Data items:

···

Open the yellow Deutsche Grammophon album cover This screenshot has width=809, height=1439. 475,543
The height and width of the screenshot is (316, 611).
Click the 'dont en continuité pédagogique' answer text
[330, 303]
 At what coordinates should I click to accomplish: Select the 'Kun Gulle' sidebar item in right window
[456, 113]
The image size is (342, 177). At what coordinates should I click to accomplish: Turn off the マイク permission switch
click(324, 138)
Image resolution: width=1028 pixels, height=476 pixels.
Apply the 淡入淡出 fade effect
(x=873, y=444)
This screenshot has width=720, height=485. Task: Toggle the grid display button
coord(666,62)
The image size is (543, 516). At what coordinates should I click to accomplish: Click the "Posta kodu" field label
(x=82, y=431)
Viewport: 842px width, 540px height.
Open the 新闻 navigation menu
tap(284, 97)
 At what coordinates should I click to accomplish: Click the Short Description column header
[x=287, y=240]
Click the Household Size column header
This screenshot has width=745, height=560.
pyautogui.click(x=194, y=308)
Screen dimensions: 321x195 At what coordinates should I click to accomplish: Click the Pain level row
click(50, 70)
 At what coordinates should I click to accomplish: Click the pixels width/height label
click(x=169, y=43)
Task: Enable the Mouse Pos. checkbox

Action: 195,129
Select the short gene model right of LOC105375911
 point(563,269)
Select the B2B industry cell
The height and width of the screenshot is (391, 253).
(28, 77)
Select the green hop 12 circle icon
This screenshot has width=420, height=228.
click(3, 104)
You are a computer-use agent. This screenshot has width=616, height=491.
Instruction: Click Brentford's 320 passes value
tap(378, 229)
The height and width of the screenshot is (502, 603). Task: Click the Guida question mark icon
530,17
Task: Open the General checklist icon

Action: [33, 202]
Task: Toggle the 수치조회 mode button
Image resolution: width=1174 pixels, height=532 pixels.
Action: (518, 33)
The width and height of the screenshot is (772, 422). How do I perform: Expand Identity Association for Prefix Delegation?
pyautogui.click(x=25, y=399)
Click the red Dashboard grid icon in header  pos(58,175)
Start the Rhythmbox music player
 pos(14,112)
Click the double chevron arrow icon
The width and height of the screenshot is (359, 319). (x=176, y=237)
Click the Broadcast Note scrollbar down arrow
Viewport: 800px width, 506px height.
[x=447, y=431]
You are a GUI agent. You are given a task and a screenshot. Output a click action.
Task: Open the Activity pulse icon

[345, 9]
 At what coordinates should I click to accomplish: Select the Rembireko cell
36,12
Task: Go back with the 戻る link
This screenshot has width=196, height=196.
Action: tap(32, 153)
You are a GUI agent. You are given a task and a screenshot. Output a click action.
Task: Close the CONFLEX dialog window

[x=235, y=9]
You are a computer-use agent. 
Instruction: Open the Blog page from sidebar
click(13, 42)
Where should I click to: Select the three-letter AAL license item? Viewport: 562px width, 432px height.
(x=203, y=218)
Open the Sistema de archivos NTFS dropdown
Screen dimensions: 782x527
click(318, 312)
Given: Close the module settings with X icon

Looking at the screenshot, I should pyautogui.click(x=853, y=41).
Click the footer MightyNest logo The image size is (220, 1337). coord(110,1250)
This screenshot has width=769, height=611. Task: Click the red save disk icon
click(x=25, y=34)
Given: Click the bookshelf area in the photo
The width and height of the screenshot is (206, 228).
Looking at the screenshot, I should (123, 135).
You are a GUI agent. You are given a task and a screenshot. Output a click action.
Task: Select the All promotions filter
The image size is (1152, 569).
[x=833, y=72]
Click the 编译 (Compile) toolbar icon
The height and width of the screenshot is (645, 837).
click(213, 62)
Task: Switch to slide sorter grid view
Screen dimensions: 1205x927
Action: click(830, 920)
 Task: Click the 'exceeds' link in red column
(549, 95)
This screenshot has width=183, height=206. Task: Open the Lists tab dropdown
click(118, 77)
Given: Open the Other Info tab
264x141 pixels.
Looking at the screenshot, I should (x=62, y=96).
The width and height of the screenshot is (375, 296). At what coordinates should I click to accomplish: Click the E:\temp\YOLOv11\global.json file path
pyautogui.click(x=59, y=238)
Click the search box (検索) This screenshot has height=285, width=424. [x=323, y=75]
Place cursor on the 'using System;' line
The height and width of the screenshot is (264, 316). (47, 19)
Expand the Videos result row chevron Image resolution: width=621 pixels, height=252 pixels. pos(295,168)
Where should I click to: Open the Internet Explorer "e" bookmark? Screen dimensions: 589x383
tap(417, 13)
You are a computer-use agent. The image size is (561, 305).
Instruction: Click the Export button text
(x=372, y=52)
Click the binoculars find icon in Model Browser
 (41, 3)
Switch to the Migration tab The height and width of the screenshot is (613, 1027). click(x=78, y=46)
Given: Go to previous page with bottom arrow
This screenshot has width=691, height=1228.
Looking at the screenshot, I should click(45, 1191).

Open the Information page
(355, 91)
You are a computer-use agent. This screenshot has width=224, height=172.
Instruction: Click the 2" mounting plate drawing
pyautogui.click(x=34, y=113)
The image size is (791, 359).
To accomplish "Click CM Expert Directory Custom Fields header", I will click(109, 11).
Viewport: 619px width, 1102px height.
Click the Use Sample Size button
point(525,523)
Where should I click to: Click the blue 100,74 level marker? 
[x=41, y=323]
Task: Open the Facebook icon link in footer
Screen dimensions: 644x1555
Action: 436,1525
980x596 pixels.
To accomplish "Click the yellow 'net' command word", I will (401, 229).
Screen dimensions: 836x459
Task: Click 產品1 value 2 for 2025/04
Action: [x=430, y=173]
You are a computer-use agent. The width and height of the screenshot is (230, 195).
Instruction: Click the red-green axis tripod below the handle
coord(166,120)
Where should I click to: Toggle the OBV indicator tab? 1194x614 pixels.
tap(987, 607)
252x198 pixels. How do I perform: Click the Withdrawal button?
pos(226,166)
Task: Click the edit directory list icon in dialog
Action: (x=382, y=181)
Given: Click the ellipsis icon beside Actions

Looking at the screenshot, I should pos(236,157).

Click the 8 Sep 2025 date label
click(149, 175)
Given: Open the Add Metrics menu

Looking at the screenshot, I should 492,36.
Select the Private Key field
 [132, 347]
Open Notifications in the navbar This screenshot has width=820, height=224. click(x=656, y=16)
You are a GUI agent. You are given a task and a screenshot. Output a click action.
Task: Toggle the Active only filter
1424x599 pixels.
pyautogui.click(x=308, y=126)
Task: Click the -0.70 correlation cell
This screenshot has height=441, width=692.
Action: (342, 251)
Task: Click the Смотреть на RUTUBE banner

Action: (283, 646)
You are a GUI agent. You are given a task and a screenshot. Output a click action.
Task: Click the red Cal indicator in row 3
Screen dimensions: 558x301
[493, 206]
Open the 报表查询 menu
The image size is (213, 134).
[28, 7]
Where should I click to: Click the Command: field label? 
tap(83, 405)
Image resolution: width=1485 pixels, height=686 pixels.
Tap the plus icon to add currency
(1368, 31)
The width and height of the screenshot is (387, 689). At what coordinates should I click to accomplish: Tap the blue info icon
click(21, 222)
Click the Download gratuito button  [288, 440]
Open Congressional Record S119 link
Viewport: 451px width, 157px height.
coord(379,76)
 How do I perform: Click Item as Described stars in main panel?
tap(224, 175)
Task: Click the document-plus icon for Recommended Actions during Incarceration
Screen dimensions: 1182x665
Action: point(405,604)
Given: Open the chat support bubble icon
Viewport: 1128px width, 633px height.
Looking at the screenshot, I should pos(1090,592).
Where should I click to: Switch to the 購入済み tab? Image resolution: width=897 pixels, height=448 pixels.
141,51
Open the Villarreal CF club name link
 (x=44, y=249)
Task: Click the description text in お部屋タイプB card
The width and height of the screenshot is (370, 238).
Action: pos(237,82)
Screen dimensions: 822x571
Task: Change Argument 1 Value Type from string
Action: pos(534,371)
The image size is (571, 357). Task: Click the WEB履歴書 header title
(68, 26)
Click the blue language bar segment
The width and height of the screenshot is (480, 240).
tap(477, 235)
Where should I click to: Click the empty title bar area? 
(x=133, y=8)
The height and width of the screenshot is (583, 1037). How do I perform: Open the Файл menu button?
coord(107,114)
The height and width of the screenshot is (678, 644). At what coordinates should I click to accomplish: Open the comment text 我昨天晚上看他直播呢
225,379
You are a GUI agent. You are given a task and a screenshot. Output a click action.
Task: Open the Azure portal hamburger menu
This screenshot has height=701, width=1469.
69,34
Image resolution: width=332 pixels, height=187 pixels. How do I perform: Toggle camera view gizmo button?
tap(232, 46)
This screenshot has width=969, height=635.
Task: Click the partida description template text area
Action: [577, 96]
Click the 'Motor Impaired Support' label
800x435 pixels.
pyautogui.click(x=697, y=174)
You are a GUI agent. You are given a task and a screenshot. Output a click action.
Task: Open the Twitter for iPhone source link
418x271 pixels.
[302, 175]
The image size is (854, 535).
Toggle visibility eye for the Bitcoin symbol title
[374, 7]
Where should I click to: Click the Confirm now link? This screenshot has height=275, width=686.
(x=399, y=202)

···

With the string "footer" as the key, filter the data above and show the lines that match.

Click the footer MightyNest logo The image size is (220, 1337). coord(110,1250)
Task: Open the Facebook icon link in footer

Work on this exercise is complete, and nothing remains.